### TO DO
Please reproduce the prime number FAQ below word for word, in full.

Frequently Asked Questions
What is a prime number?
A prime number is a positive integer greater than 1 that has no positive integer divisors other than 1 and itself.
What is the most basic algorithm for determining if a number is prime?
The most basic algorithm for determining if a number is prime is to check if it is divisible by any integer between 2 and its square root. If it is not divisible by any of these integers, it is prime.
What is the Sieve of Eratosthenes?
The Sieve of Eratosthenes is an algorithm for generating all prime numbers up to a given limit. It works by iteratively marking the multiples of each prime, starting with 2, and then proceeding to the next unmarked number. The algorithm terminates when the square of the next prime exceeds the given limit.
What is the time complexity of the basic algorithm for determining if a number is prime?
The time complexity of the basic algorithm for determining if a number is prime is O(sqrt(n)), where n is the number being tested.

### DATA PROVIDED
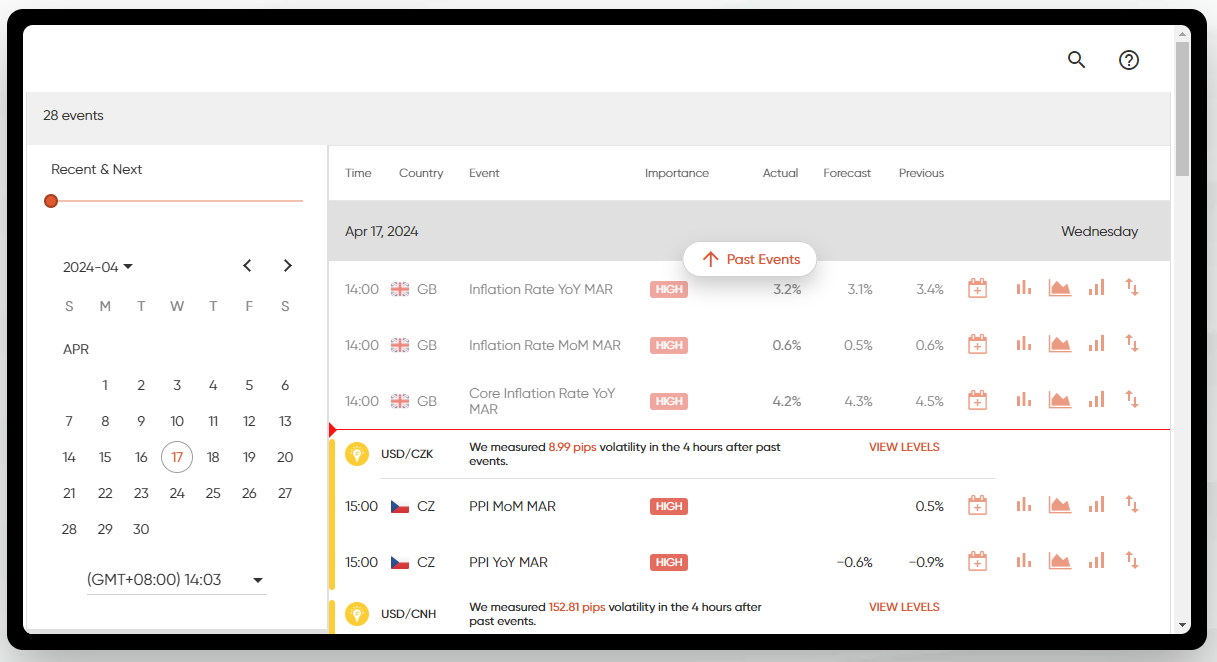The image size is (1217, 662).
Task: Click the help question mark icon
Action: coord(1128,60)
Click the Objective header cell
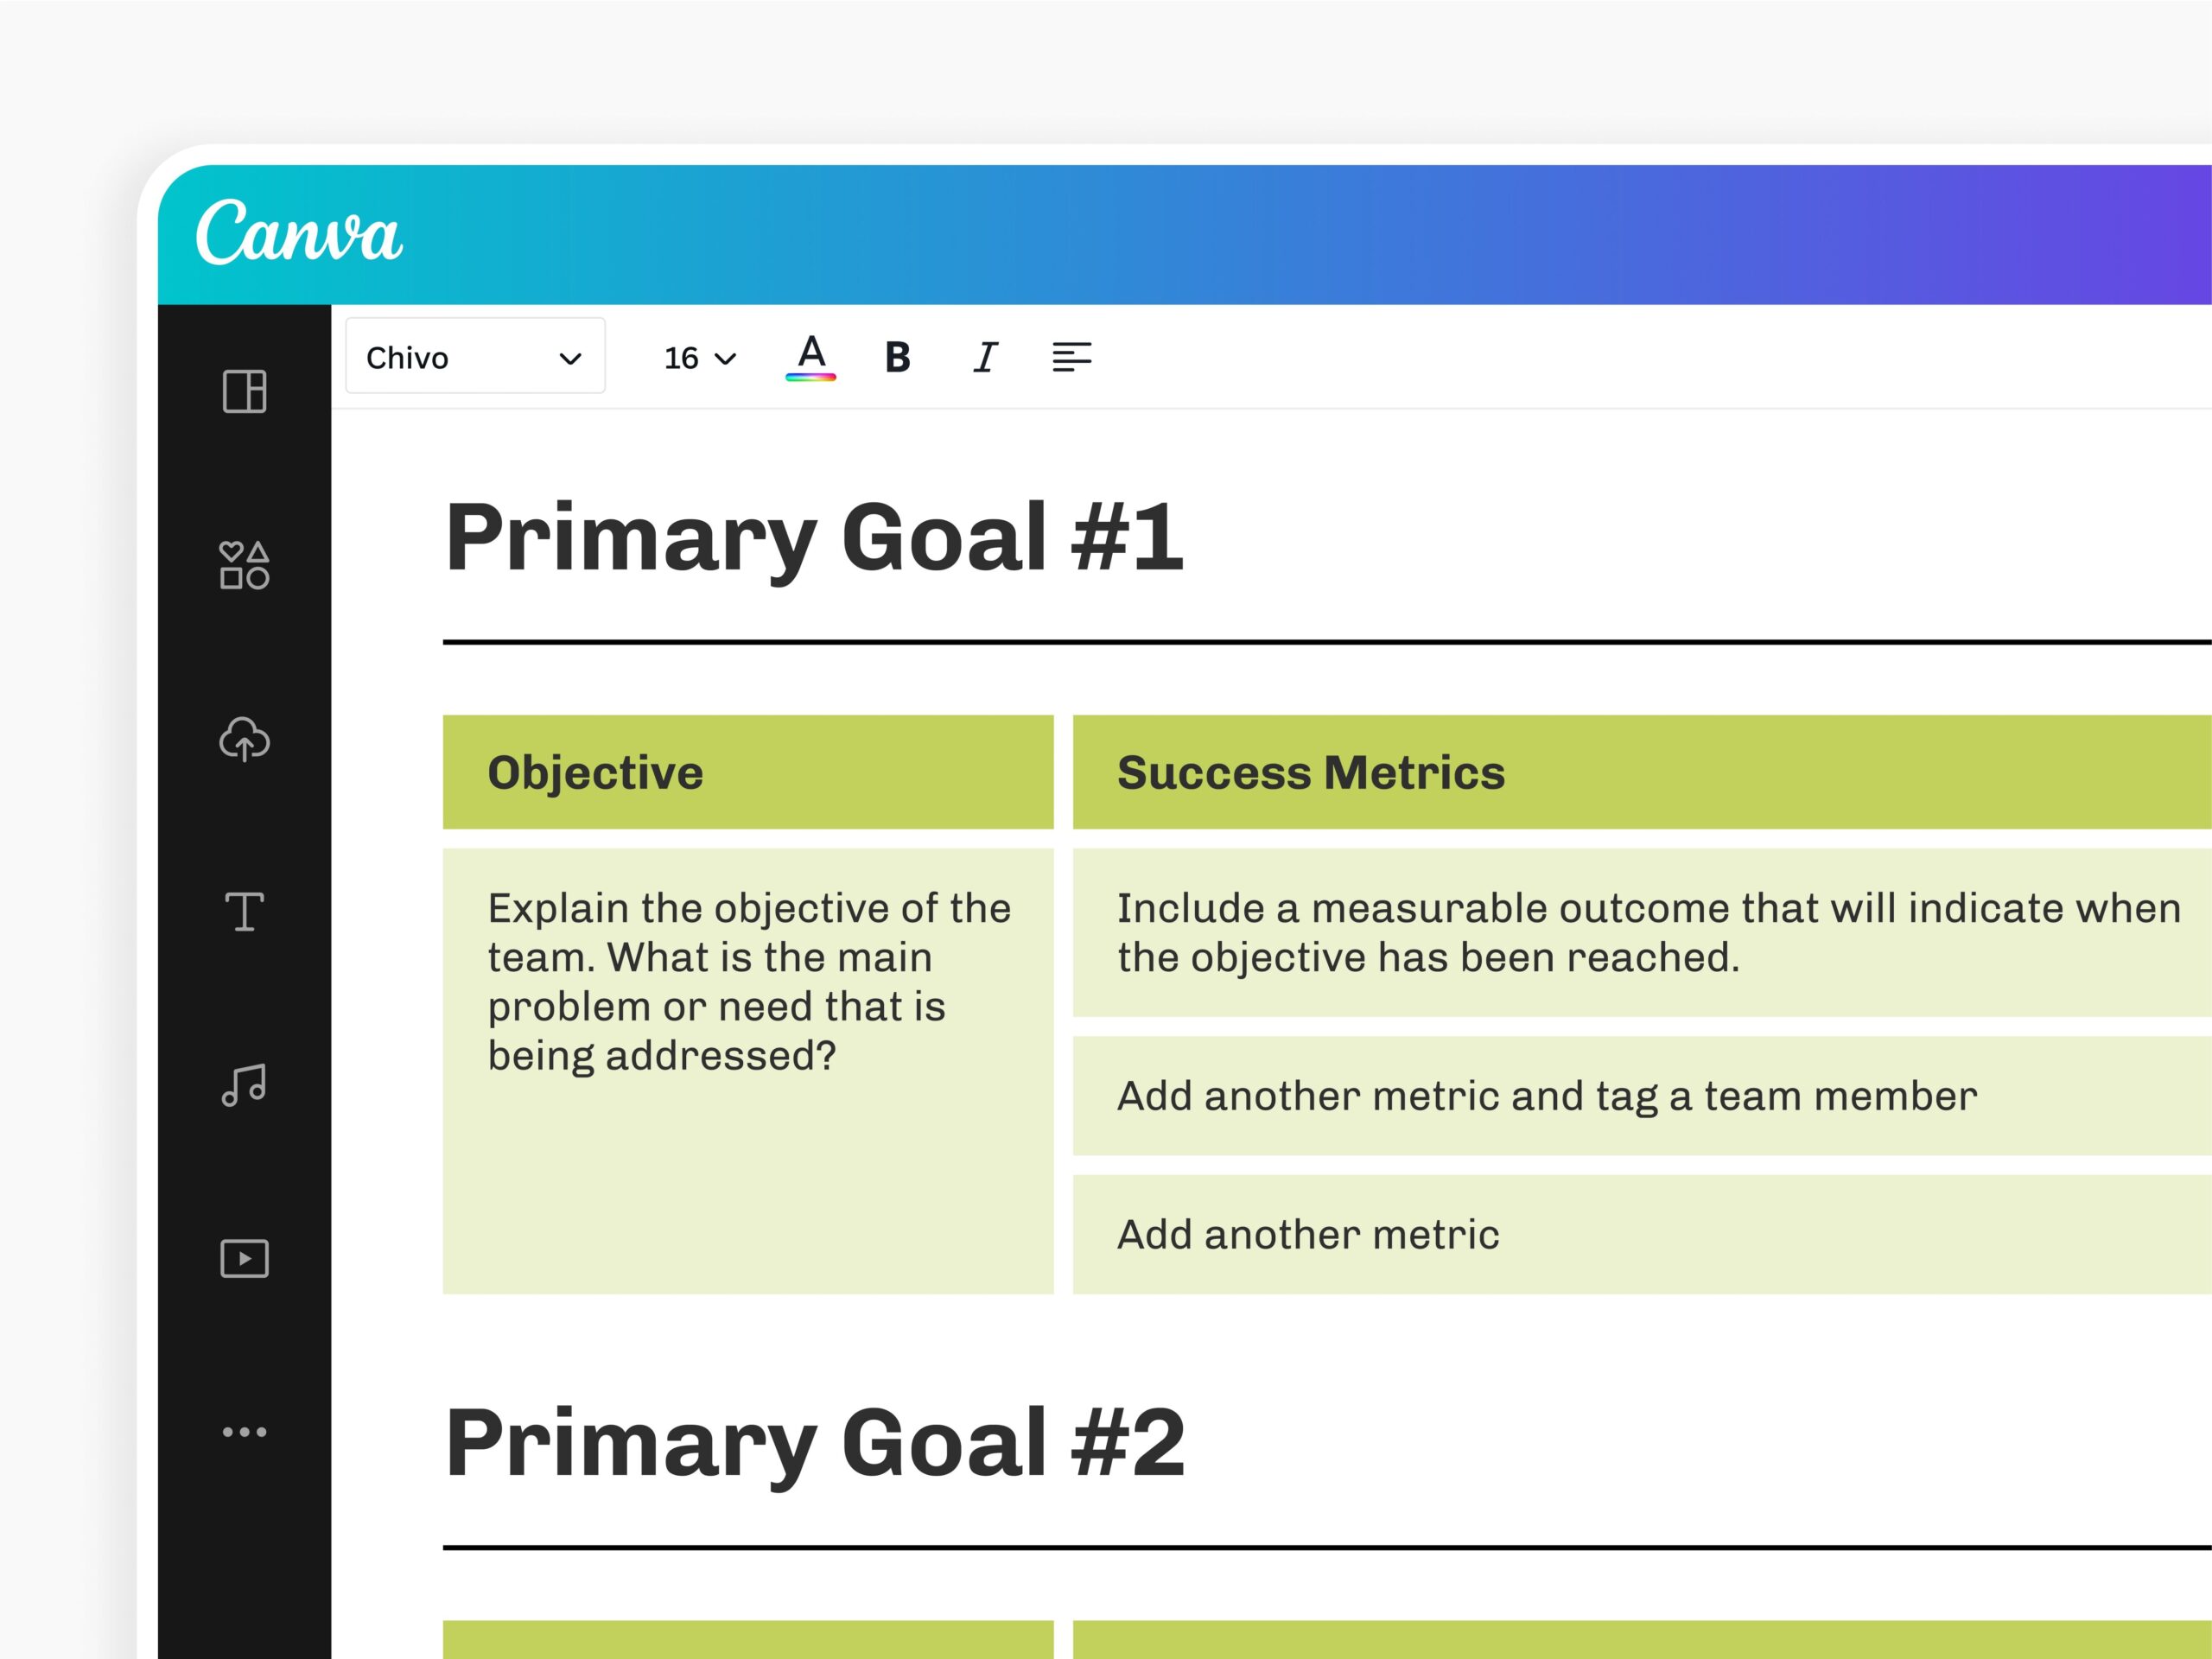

### RESULT FOR THIS EXERCISE
Frequently Asked Questions
What is a prime number?
A prime number is a positive integer greater than 1 that has no positive integer divisors other than 1 and itself.
What is the most basic algorithm for determining if a number is prime?
The most basic algorithm for determining if a number is prime is to check if it is divisible by any integer between 2 and its square root. If it is not divisible by any of these integers, it is prime.
What is the Sieve of Eratosthenes?
The Sieve of Eratosthenes is an algorithm for generating all prime numbers up to a given limit. It works by iteratively marking the multiples of each prime, starting with 2, and then proceeding to the next unmarked number. The algorithm terminates when the square of the next prime exceeds the given limit.
What is the time complexity of the basic algorithm for determining if a number is prime?
The time complexity of the basic algorithm for determining if a number is prime is O(sqrt(n)), where n is the number being tested.